Drop kmem_alloc event class, rename kmem_alloc_node to kmem_alloc, and
remove _node postfix for NUMA version of tracepoints.

This will break some tools that depend on {kmem_cache_alloc,kmalloc}_node,
but at this point maintaining both kmem_alloc and kmem_alloc_node
event classes does not makes sense at all.

Signed-off-by: Hyeonggon Yoo <42.hyeyoo@gmail.com>
---
 include/trace/events/kmem.h | 60 ++-----------------------------------
 mm/slab.c                   | 18 +++++------
 mm/slab_common.c            | 18 +++++------
 mm/slob.c                   | 20 ++++++-------
 mm/slub.c                   | 12 ++++----
 5 files changed, 35 insertions(+), 93 deletions(-)

diff --git a/include/trace/events/kmem.h b/include/trace/events/kmem.h
index 4cb51ace600d..e078ebcdc4b1 100644
--- a/include/trace/events/kmem.h
+++ b/include/trace/events/kmem.h
@@ -11,62 +11,6 @@
 
 DECLARE_EVENT_CLASS(kmem_alloc,
 
-	TP_PROTO(unsigned long call_site,
-		 const void *ptr,
-		 struct kmem_cache *s,
-		 size_t bytes_req,
-		 size_t bytes_alloc,
-		 gfp_t gfp_flags),
-
-	TP_ARGS(call_site, ptr, s, bytes_req, bytes_alloc, gfp_flags),
-
-	TP_STRUCT__entry(
-		__field(	unsigned long,	call_site	)

**Work required**
How many files does the kernel patch change? The lines that come next have no connection to the kernel patch.

**Recorded information**

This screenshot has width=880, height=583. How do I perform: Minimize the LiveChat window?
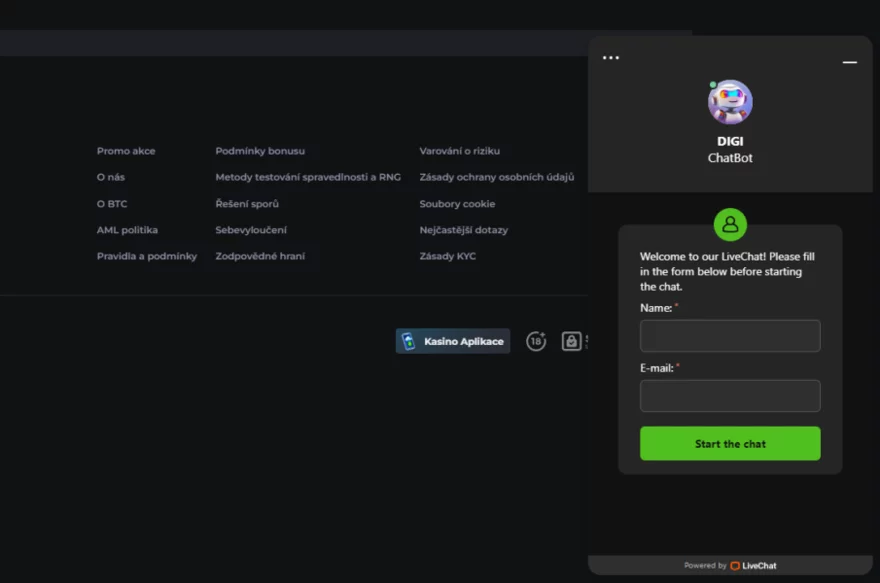tap(849, 62)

**Written solution**
Five files.